Berkat Tante Tiffany, aku berhasil lolos dari masalah konyol yang mungkin bisa terjadi saat itu.

"Iya, mah." jawabnya lantas mengerjap canggung.
"Oh iya, Regan juga mau kenalin pacar Regan. Namanya Kahrin."

Skenario Tuhan apalagi yang aku dustakan hingga takdirku berakhir sebegitu pilunya. Orang yang selama ini mengusik pikiranku kini hadir dihadapanku seakan tak terjadi apa-apa. Bahkan dia dengan gamblangnya menyatakan klaim yang dulu aku angan-angankan.

"Selamat malam, saya Kahrin. Maaf sudah mengganggu acara ini atas kehadiran saya. Saya tidak keberatan untuk pergi-"

"Nggak, elo tetap disini temenin gue. Bolehkan mah?"

"I-iya, boleh kok."

Pramusaji mulai memasuki ruangan kami dan meletakkan berbagai hidangan di atas meja. Om Yelno mempersilahkan kami untuk menikmati hidangan namun aku sama sekali tak meresponnya bak akal sehatku telah lenyap tak bersisa.

Dokter Jean mulai sadar akan keanehan sikapku. "Kamu nggak makan?"

Kehangatan yang dia hantarkan pada tanganku berhasil membuatku tersadar.

"I-iya, makan kok." ujarku dengan senyuman canggung.

Acara makan itu aku lakukan sembari terus tenggelam dalam pikiranku. Jadi adik yang selama ini dibicarakan dokter Jean adalah Regan yang sama dengan yang aku temui delapan tahun silam.

Bagaimana jika dokter Jean dan orang tuanya tahu akan hal ini? Jangan-jangan mereka akan menganggapku tidak pantas dan membatalkan perjodohan ini bergitu saja.

Aku memejamkan kedua mataku rapat guna meyakinkan diri atas perbuatan yang akan aku lakukan.

"Ngomong-ngomong aku tidak menduga kalau Regan adik bang Jean adalah orang yang sama dengan Regan temanku dulu."

"Hm, beneran?"

"Aku pernah satu kelas dengannya sekali saat SMP."

"Wah, kebetulan sekali ya. Aku bertaruh dia telah lupa padamu, Shen."

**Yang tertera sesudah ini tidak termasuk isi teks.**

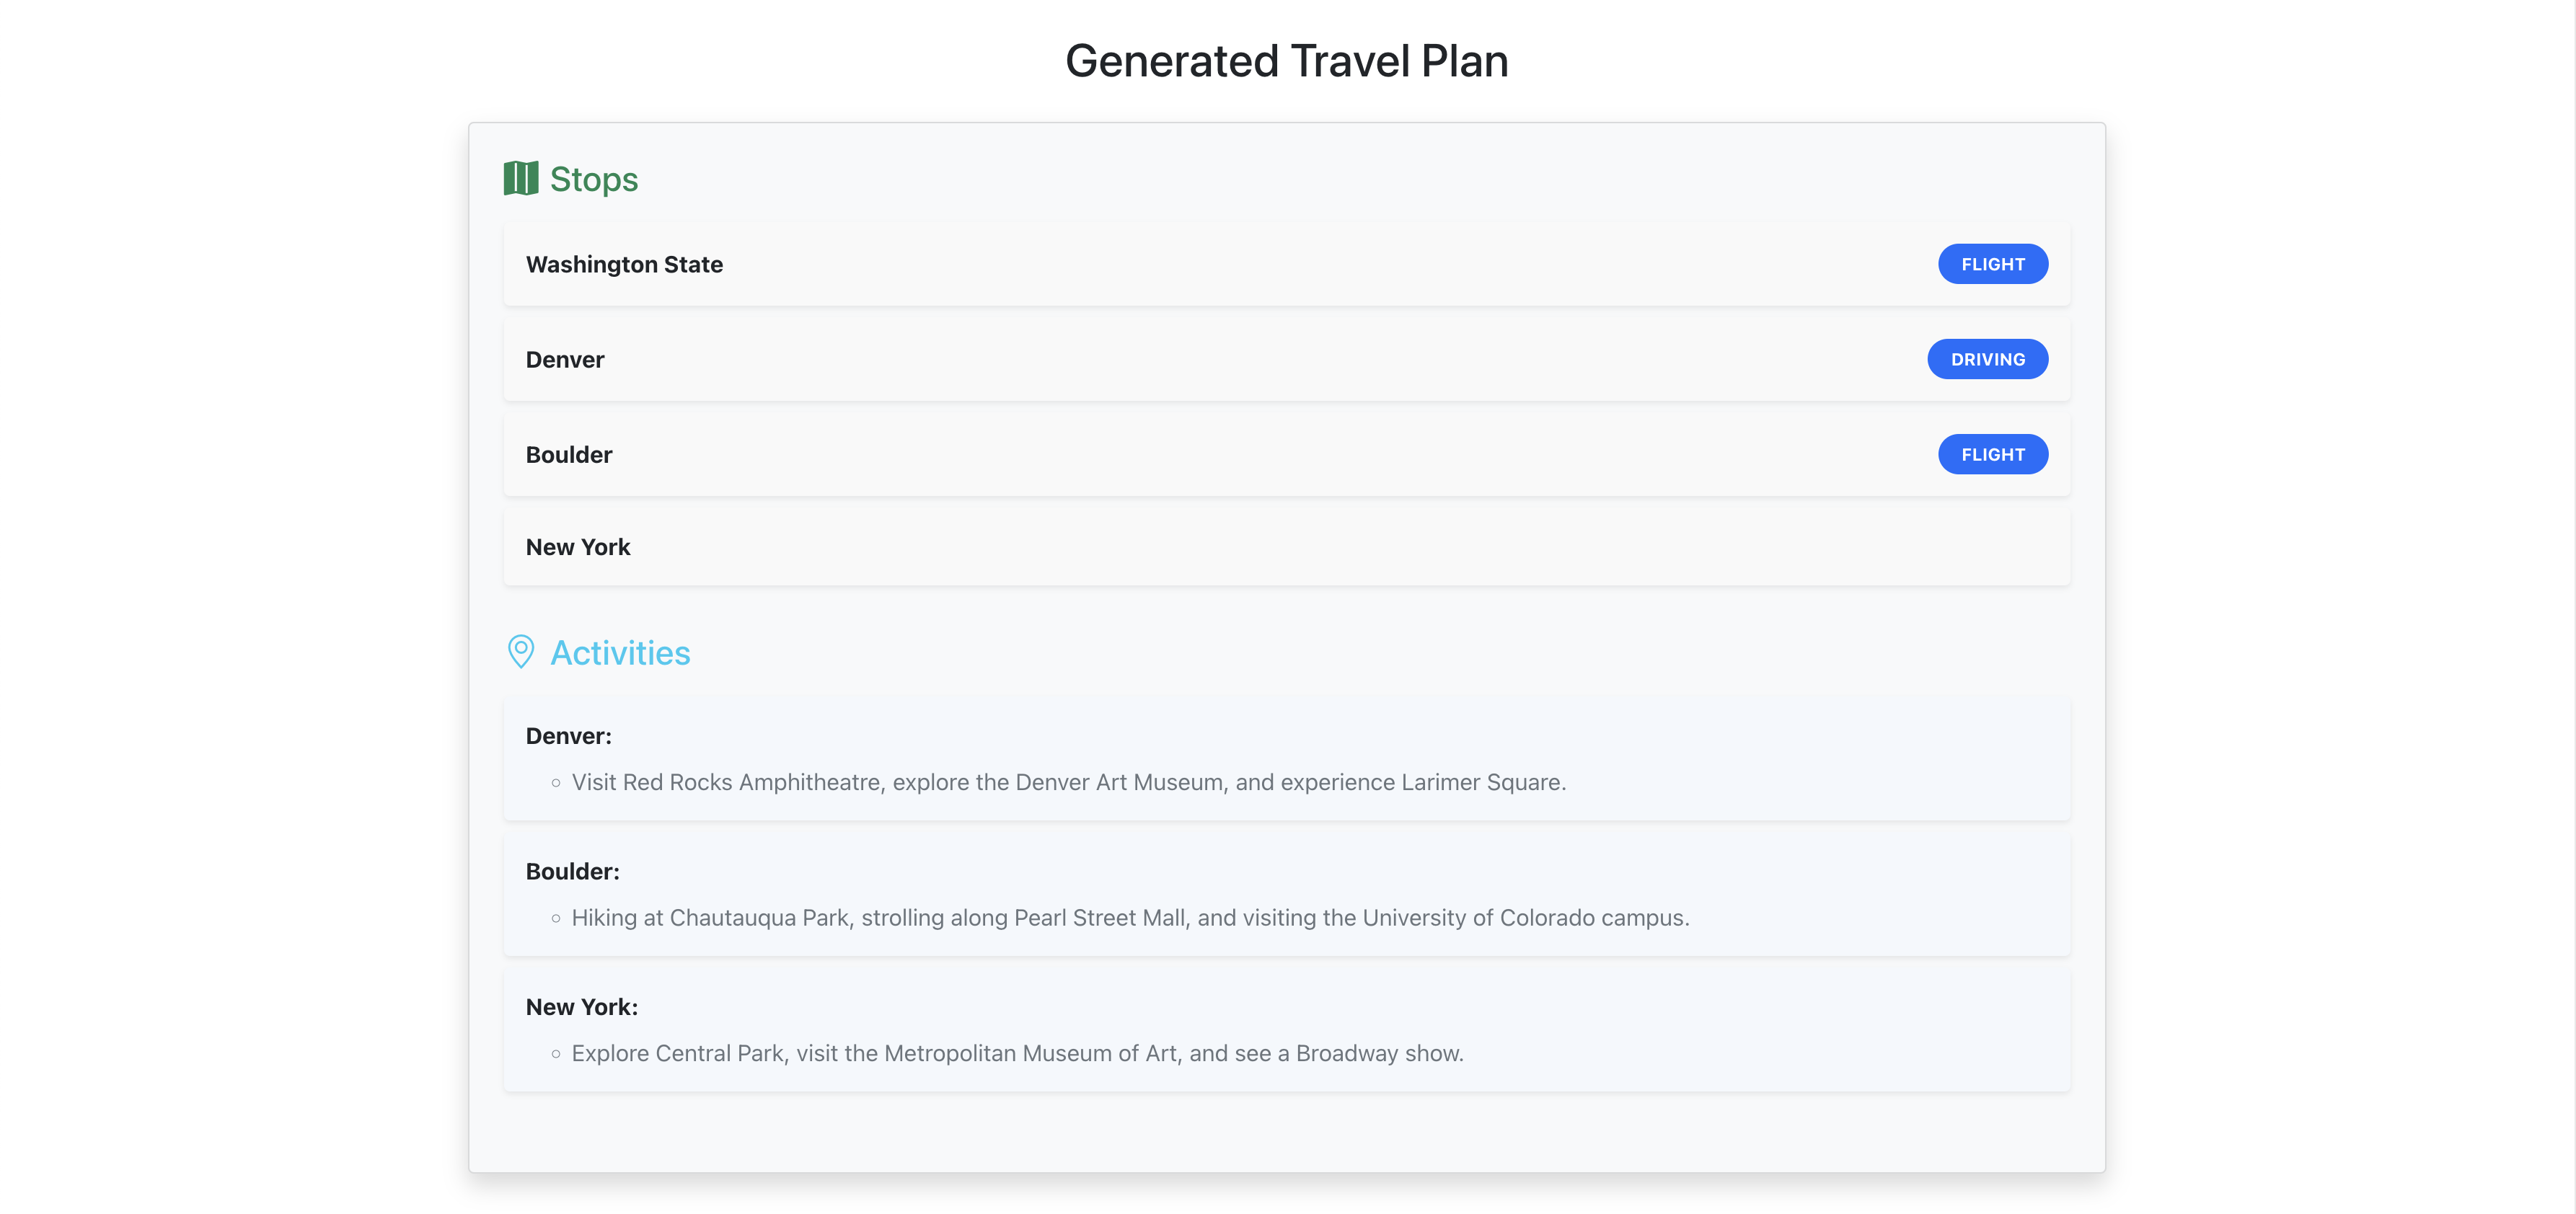Viewport: 2576px width, 1214px height.
Task: Click the Generated Travel Plan title
Action: pos(1286,61)
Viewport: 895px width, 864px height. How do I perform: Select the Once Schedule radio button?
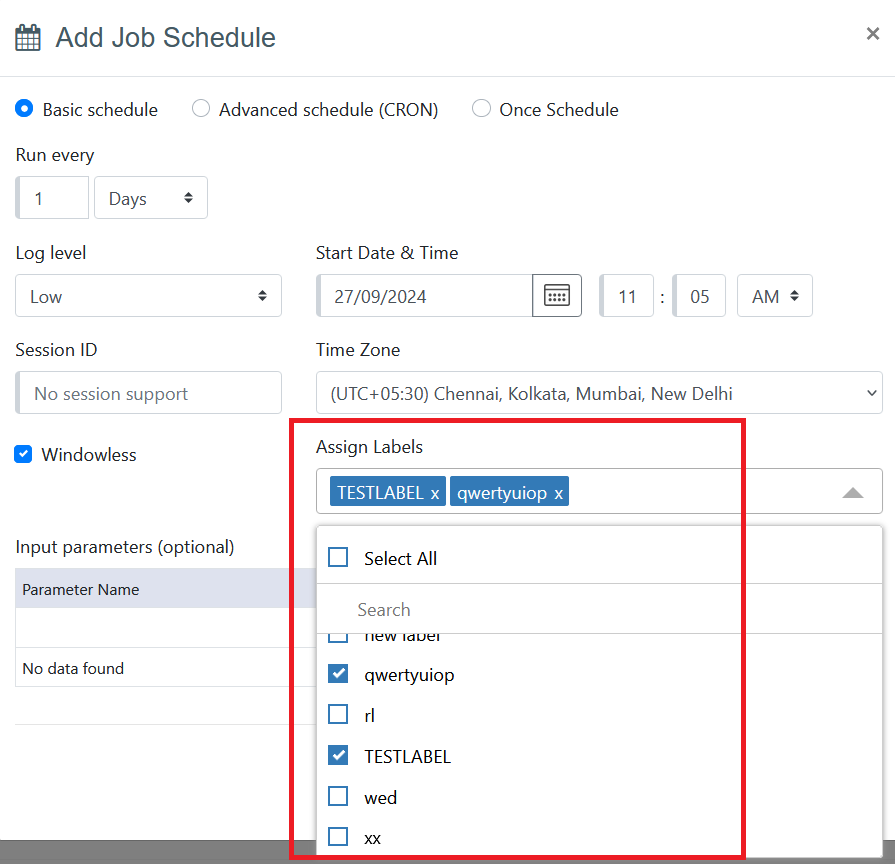[481, 109]
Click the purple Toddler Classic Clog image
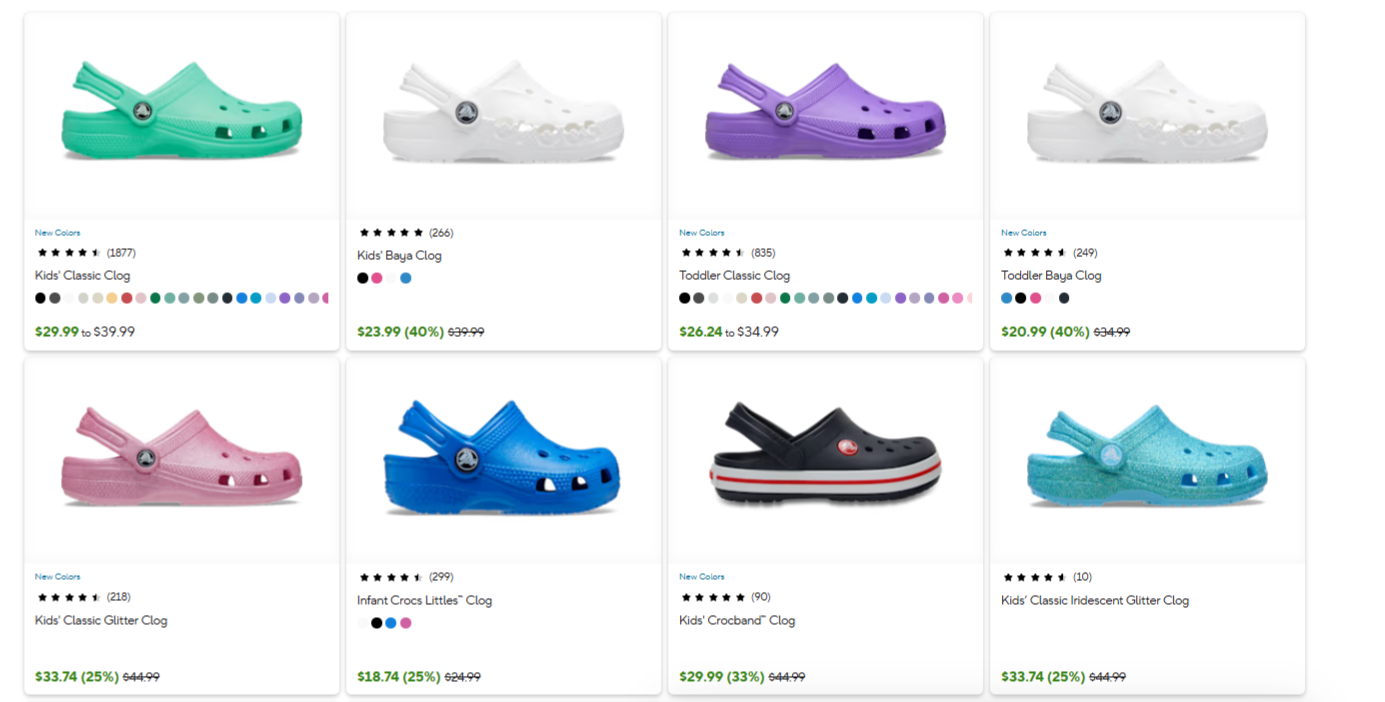This screenshot has height=702, width=1385. (x=825, y=115)
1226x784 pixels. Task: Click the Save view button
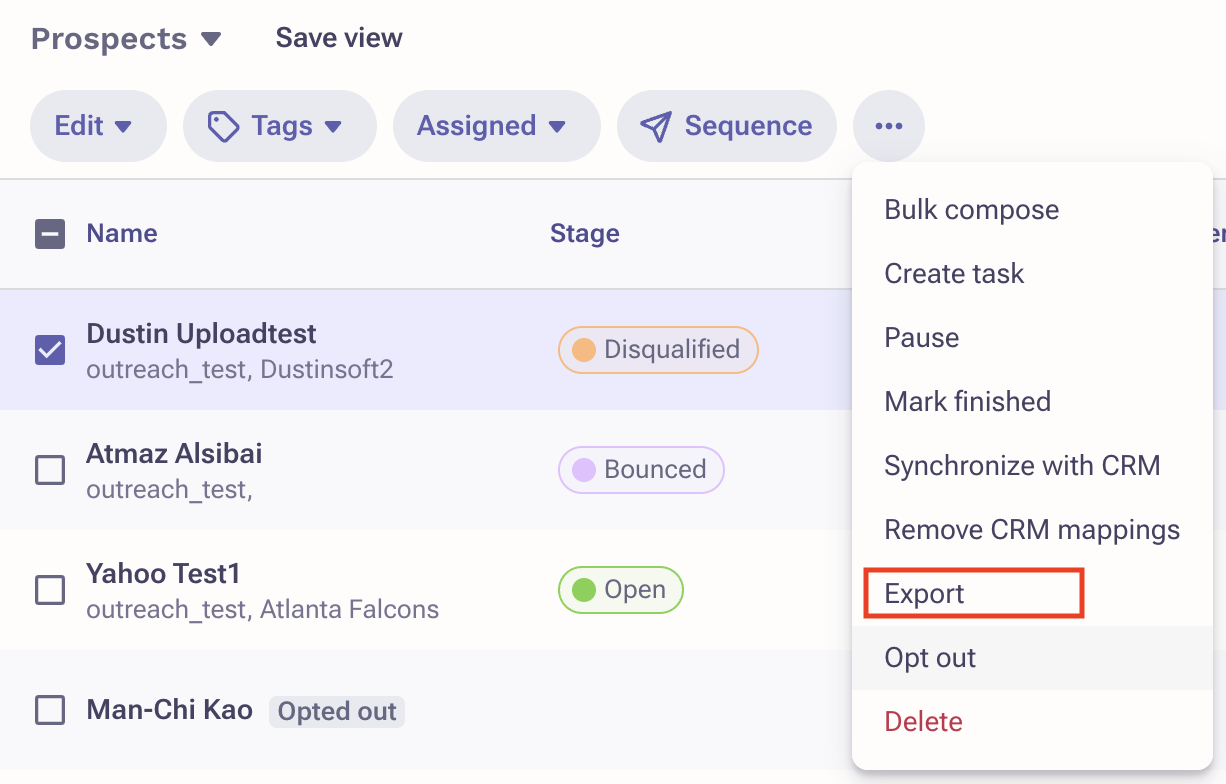[339, 38]
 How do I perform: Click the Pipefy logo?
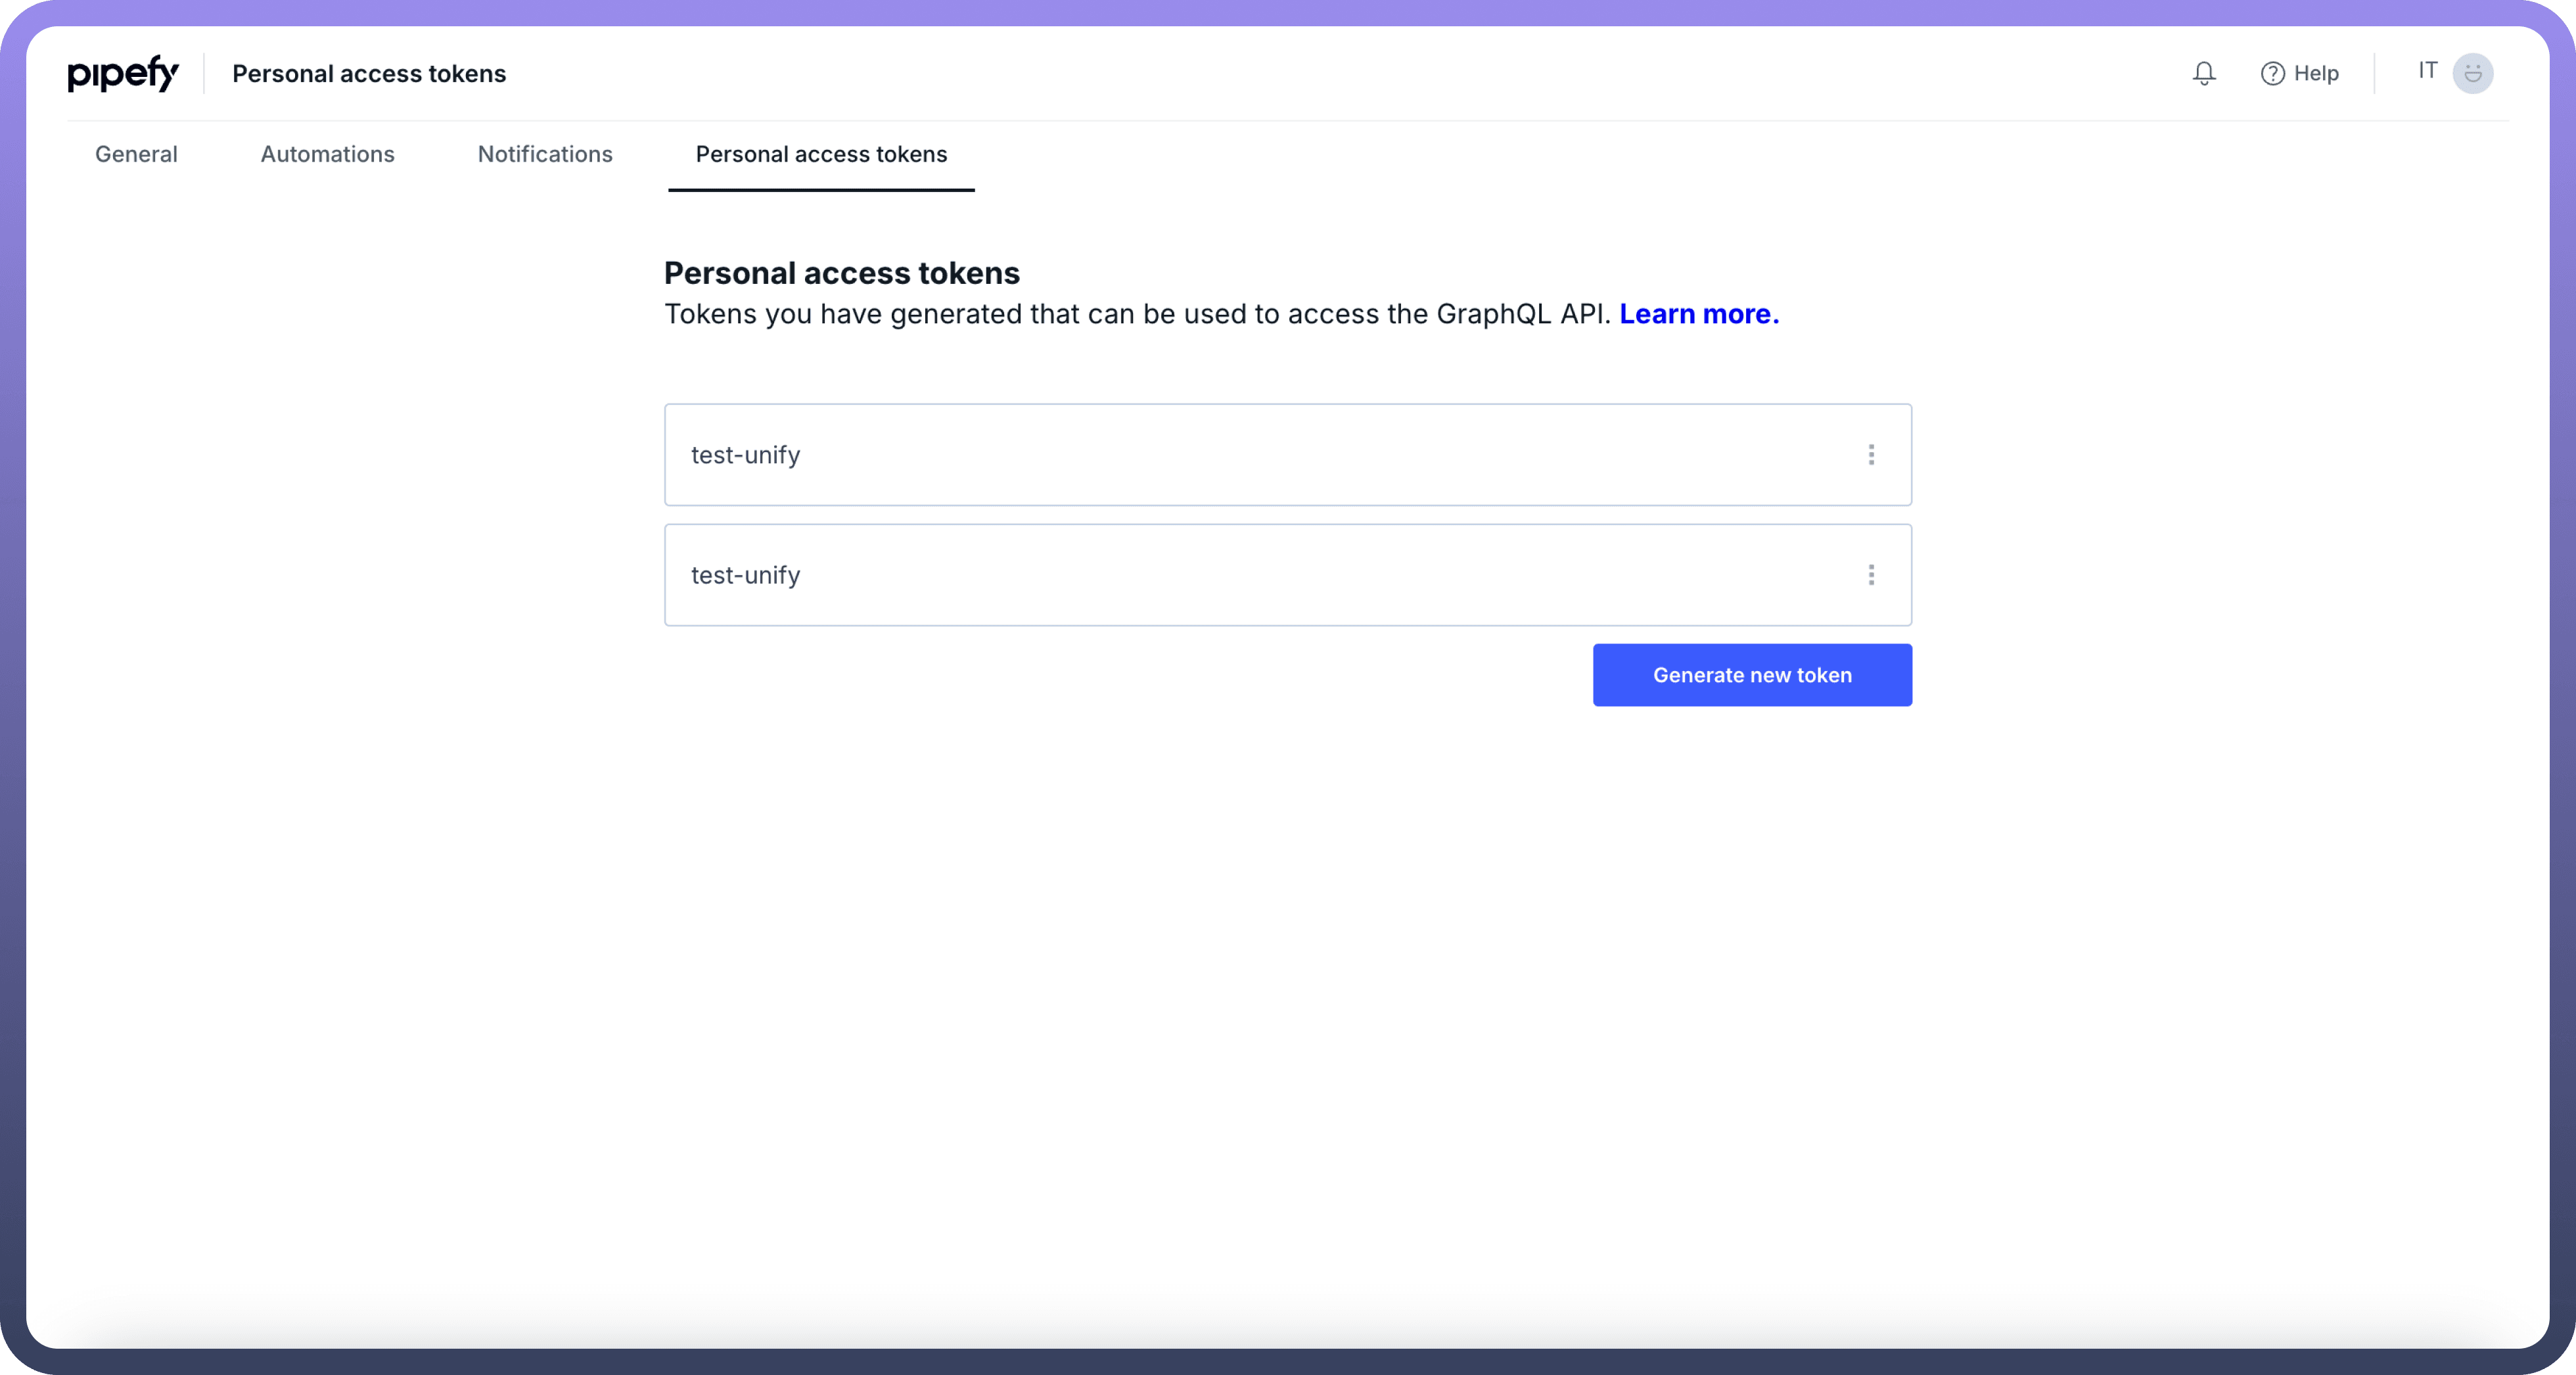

Regan hanya tertawa canggung dengan melafalkan kata iya sebagai jawaban. Baik orang tuaku maupun orang tua dokter Jean memberikan respon positif pada pembicaraan itu. Aku pun bernapas lega karena kejadian tadi berjalan sesuai prediksiku.

Dengan begini tidak akan ada yang curiga ketika aku dan Regan saling berbincang.

🕧🕧🕧
"Shen?"

"Shenly? Elo mikirin apa sih sampai gue panggil tiga kali elo baru nengok."

Baru saja para aku memasuki waktu istirahatku, aku sudah disambut dengan teriakan Ryfa.